Given that the National Economic and Development Authority’s Investment Coordination Committee-Cabinet Committee (Neda ICC-CabCom) approved a higher project cost of P82.9 billion—more than double the earlier P35.9 billion approved by the Neda Board in 2017, Joven said the government needed more financing to roll it out.
“But even then, we need to determine which among all our [financing] sources will give the most favorable terms,” he said.
Asked if Japan could still snatch the project from China, Joven said the Japanese government had already a lot on its plate. Its aid agency, Japan International Cooperation Agency (Jica), will be financing big-ticket railway projects such as the Light Rail Transit Line 1 Cavite Extension, LRT Line 2 East Extension, Metro Manila Subway, Metro Rail Transit (MRT) Line 3 Rehabilitation, and North-South Commuter Railway, he said.
“I guess [Japan still can] but I don’t think they would still add more [projects for financing],” Joven said.

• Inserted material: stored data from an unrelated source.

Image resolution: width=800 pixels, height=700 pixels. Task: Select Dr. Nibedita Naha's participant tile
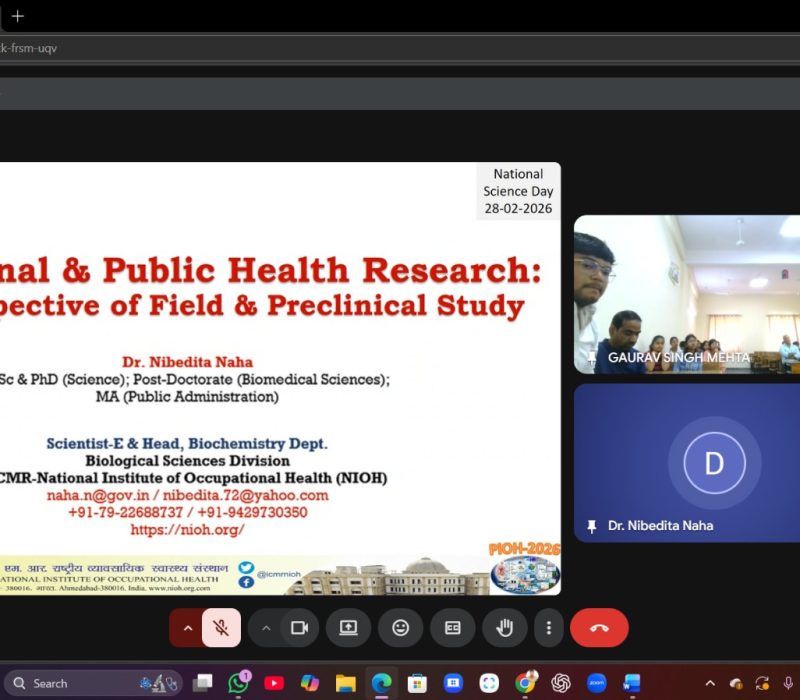tap(687, 462)
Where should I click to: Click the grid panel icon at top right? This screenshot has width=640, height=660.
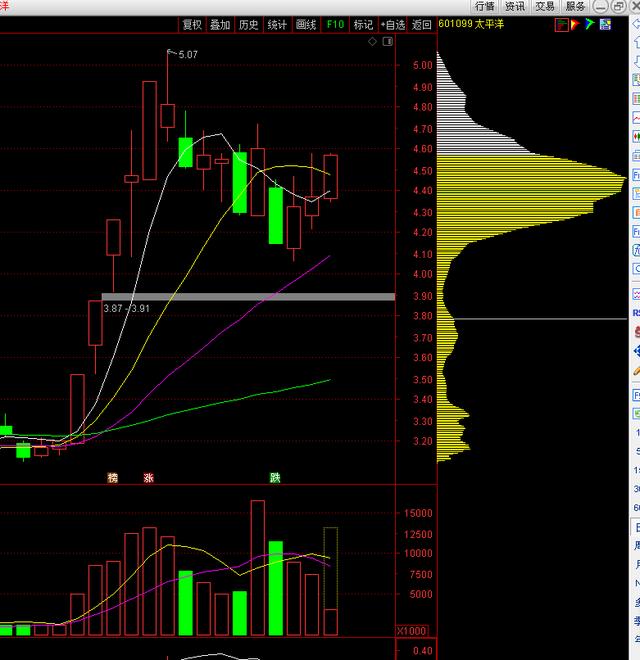pos(605,24)
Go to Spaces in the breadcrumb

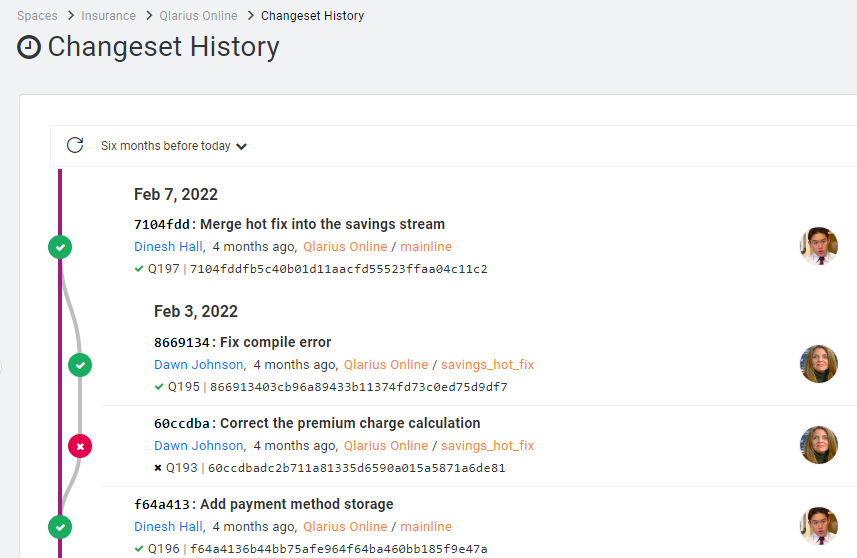(37, 16)
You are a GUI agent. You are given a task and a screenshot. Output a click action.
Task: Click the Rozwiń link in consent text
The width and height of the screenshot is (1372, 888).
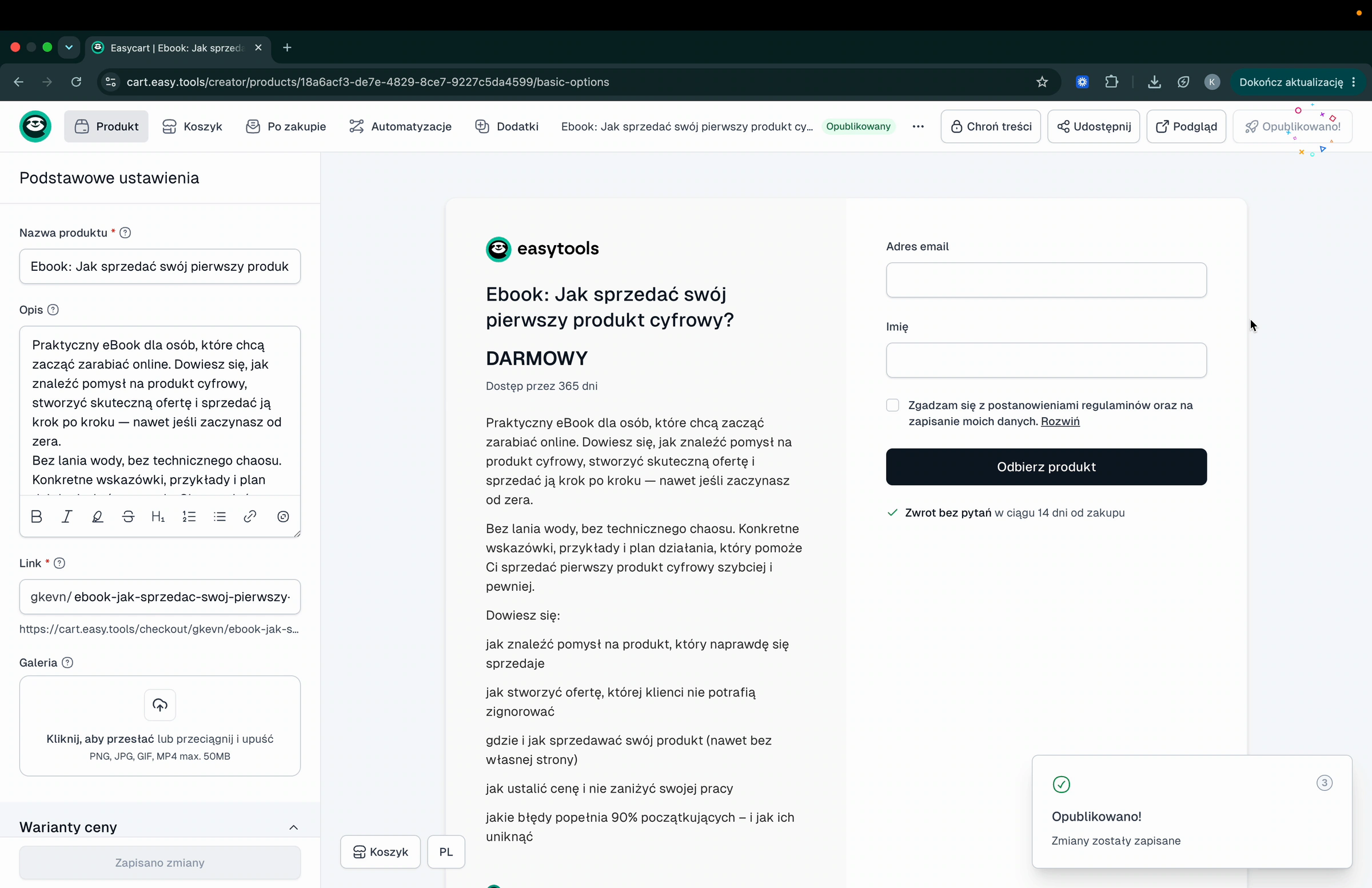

Last week, the ICC-CabCom green-lighted the plan to build an additional Davao Satellite Depot for Mindanao Railway Project-Phase 1, hence increasing its project cost.
In April, Neda said in a report that the 102-kilometer non-electrified, single-track railway to be built in Region 11 by the Department of Transportation (DOTr) would be funded with official development assistance (ODA).
In May, Socioeconomic Planning Secretary and Neda chief Ernesto M. Pernia said the project would be financed by China.
In October last year, the ICC-CabCom approved the change in financing to ODA from local funding and instructed the DOTr to revisit the project’s Neda Board-approved scope.
But Neda Undersecretary Jonathan L. Uy told the Inquirer last Monday that despite the change in project cost, “it is a locally funded project right now.”
So far, there were “no formal endorsements yet between the Philippine and Chinese governments” for any loan, Uy said in a text message.